Since rates are in fact phylogenetic ridge regression coefficients, their magnitude depends on the absolute values of the phenotypes being regressed (Castiglione et al. 2018), that means large phenotypic values will originate large rates even with small phenotypic change. To standardize the rates, in RRphylo it is advisable to use the phenotype itself as a covariate. In this case, the (logged) absolute rates are regressed against the absolute covariate values. The residuals of such regression are used in the place of the original rate values. Since rates are computed for each branch of the tree (i.e. are associated to both nodes and tips), the covariate must be as long as the number of nodes plus the number of tips. This is accomplished by performing RRphylo on the covariate itself, deriving phenotypic estimates at nodes, and collating them to the values at tips. The final vector is fed into RRphylo as cov argument. Whether or not to standardize rates depends on the research question being asked.

set.seed(76)
rtree(100)->tree
fastBM(tree,sig2=2)->y

# perform RRphylo on the covariate to retrieve ancestral character values 
# and collate them to tip values to create the covariate vector
RRphylo(tree,y,clus=cc)->RR
RR$rates[,1]->betas
c(RR$aces[,1],y)->cov

# within RRphylo the logged absolute rates are regressed against 
# the absolute covariate values, and regression residuals are used 
# as rate values
R <- log(abs(betas))
Y <- abs(cov)
res <- residuals(lm(R ~ Y))
betas <- as.matrix(res)

par(mfrow=c(1,2),mar=c(4,3,3,1))
plot(Y,R,pch=21,bg="gray80",cex=1.5,mgp=c(1.8,0.5,0),
     xlab="absolute covariate values",ylab="log absolute rates")
abline(lm(R~Y),lwd=2,col="red")
plot(Y,res,pch=21,bg="gray80",cex=1.5,mgp=c(1.8,0.5,0),
     xlab="absolute covariate values",ylab="regression residuals")
abline(lm(res~Y),lwd=2,col="red")

Multiple regression framework

The multiple regression version of RRphylo is meant to evaluate the combined effect of phylogeny (basic predictor within RRphylo) and one to multiple additional predictors, either continuous or discrete (Castiglione et al. 2020a), on the evolution of a given phenotypic trait. Such additional predictor/s is/are included into the phylogenetic ridge regression equation as supplemental column/s within the L and L1 matrices. To associate predictor values to the L1 matrix (i.e. matrix of root-to-node paths), predictor values at nodes must be reconstructed. This is accomplished by performing RRphylo on the individual predictor/s, deriving their phenotypic estimates at nodes, and collating them to the values at tips. The final vector/matrix is fed into the RRphylo as the x1 argument.

L1’ matrix
6 7 8 9 pred
6 0.597 0.000 0.000 0.000 -0.318
7 0.597 0.627 0.000 0.000 -0.507
8 0.597 0.627 0.888 0.000 -1.056
9 0.597 0.627 0.888 0.861 -1.687
L’ matrix
6 7 8 9 t4 t2 t5 t3 t1 pred
t4 0.597 0.000 0.000 0.000 0.322 0.000 0.000 0.000 0.000 -0.255
t2 0.597 0.627 0.000 0.000 0.000 0.557 0.000 0.000 0.000 -0.417
t5 0.597 0.627 0.888 0.000 0.000 0.000 0.943 0.000 0.000 -0.902
t3 0.597 0.627 0.888 0.861 0.000 0.000 0.000 0.309 0.000 -1.629
t1 0.597 0.627 0.888 0.861 0.000 0.000 0.000 0.000 0.568 -2.174

This way, the vector \(\hat{β}\) of rates is calculated for all the branches in the tree and the last element of \(\hat{β}\) represents the partial phylogenetic ridge regression coefficient of the additional predictor, whereas the estimation of ancestral states remains unaffected.

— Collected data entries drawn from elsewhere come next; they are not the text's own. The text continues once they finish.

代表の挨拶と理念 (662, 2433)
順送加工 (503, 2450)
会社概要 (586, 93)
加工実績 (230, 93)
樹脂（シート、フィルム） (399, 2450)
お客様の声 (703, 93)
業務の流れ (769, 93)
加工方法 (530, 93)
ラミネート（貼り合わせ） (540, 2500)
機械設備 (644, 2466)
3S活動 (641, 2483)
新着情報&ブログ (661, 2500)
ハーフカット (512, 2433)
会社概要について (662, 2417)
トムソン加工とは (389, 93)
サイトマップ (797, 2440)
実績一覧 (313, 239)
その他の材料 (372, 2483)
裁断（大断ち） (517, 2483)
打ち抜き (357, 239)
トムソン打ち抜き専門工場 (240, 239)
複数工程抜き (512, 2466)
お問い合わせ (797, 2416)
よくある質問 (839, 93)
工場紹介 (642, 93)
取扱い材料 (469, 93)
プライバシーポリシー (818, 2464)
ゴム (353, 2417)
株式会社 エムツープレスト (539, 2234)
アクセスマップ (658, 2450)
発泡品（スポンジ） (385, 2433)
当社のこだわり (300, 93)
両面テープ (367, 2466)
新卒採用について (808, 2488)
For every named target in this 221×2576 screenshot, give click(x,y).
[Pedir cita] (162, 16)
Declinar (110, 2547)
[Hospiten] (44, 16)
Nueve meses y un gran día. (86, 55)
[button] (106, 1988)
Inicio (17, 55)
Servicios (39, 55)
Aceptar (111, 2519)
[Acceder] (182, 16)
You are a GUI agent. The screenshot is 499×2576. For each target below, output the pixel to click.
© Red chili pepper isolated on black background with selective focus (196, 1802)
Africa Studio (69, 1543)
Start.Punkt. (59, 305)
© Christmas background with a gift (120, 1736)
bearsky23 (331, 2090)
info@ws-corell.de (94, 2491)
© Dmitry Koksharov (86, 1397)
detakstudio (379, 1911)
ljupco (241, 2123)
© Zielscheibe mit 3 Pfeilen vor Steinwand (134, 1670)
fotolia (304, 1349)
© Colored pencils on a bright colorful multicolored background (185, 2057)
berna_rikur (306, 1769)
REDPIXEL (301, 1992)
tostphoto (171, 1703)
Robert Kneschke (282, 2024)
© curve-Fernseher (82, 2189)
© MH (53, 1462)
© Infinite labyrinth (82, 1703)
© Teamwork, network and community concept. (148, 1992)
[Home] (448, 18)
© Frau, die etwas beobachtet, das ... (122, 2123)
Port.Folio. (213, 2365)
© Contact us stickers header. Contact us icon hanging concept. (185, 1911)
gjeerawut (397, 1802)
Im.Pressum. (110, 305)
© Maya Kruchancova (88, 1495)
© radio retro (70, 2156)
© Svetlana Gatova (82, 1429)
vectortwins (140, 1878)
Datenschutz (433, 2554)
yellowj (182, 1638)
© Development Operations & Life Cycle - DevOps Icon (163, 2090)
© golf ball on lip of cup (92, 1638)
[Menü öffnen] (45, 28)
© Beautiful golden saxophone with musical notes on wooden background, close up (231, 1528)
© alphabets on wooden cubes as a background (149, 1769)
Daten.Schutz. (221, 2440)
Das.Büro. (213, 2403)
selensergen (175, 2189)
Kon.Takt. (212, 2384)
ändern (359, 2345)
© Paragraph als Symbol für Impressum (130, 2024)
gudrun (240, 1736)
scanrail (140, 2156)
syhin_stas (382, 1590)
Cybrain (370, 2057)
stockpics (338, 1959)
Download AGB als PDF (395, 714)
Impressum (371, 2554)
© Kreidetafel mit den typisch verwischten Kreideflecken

The multiple regression version of RRphylo is useful when a trait or ecological factor (i.e. the predictor) is presumed to influence the response variable and hence its evolutionary rates. One example is the effect of body size on brain size (Serio et al. 2019, Melchionna et al. 2020, see example below).

Setting values at internal nodes

There is widespread acknowledgement that the inclusion of fossil information in analyses of phenotypic and taxonomic diversification increases both the power and reliability of inference about the tempo and mode of evolution. RRphylo allows to integrate the phenotypic information at internal nodes in the estimation of evolutionary rates and ancestral character states (Castiglione et al. 2020b).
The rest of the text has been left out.